El viento, el aire. Vaivén de las cigüeñas en lo alto, cometas de San Blas o drones de amazón que han entregado un niño a algún cliente, una muñena de ésas que apacigua las ansias maternales no alcanzadas. Todo es sustituble. Decadencia.

El viento, el aire, las copas de los árboles perennes y algunas hojas que al final se rinden y mueren sobre una acera o un balcón sombrío al que nadie se asoma con carita de azucena. Dignidad de intentarlo aun a sabiendas del destino de hojarasca.

El viento, el aire. Banderas y pancartas, Puerta del Sol, Madrid. Hubo un encuentro, resultado del malhacer de nuestros gobernantes, que lo han quemado todo, y de ese fuego se han juntado las brasas en esta plaza íntima e incandescente que recibe los años siempre igual, los años siempre iguales.
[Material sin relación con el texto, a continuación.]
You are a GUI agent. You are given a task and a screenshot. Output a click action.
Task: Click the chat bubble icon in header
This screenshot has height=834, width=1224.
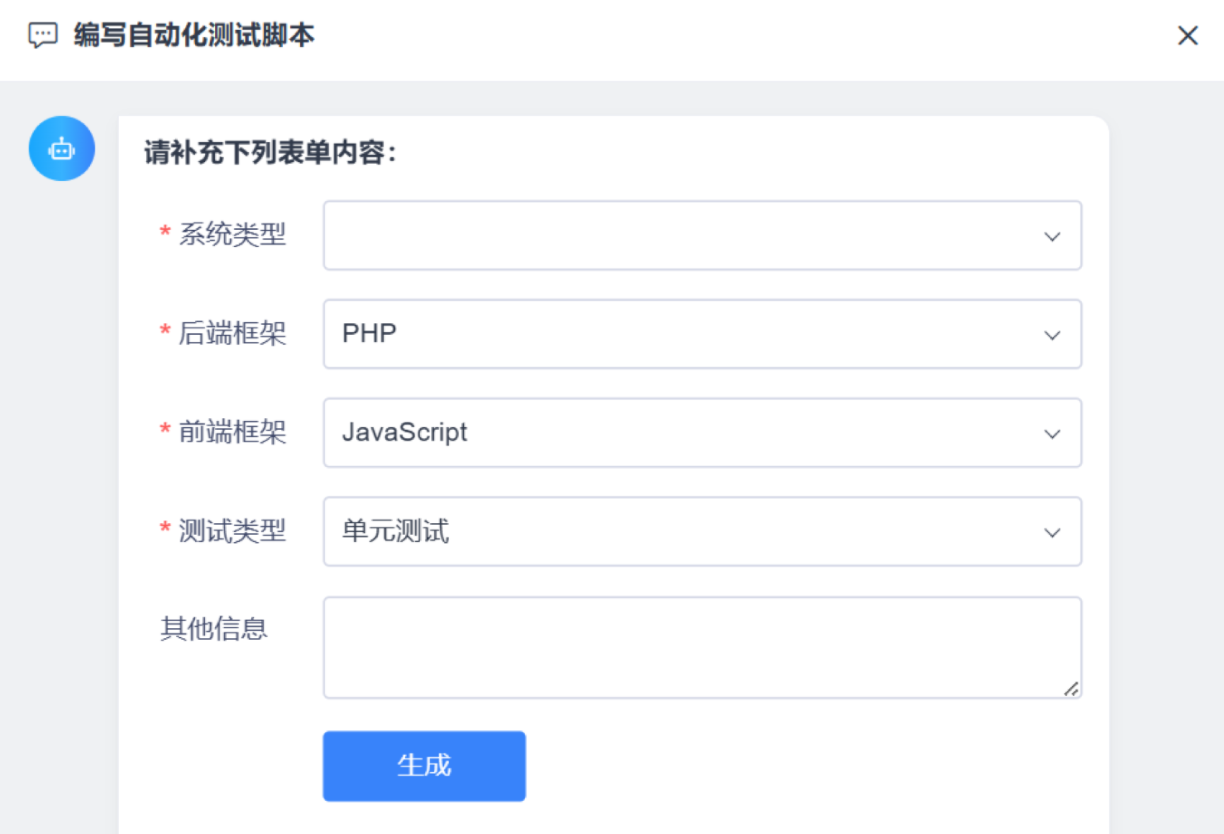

Siempre un kilómetro cero, correr y no avanzar, como la cinta de un gimnasio que andan los ancianos de la residencia en donde se terminan, tercera edad y última.

El viento, el aire que levanta tu falda y me enseña tus bragas españolas de diseño lascivo que unas manos de niña cosieron por un dólar cotidiano en un país propicio.

El viento, el aire. Nada. Es domingo. Febrero un año más, un año menos.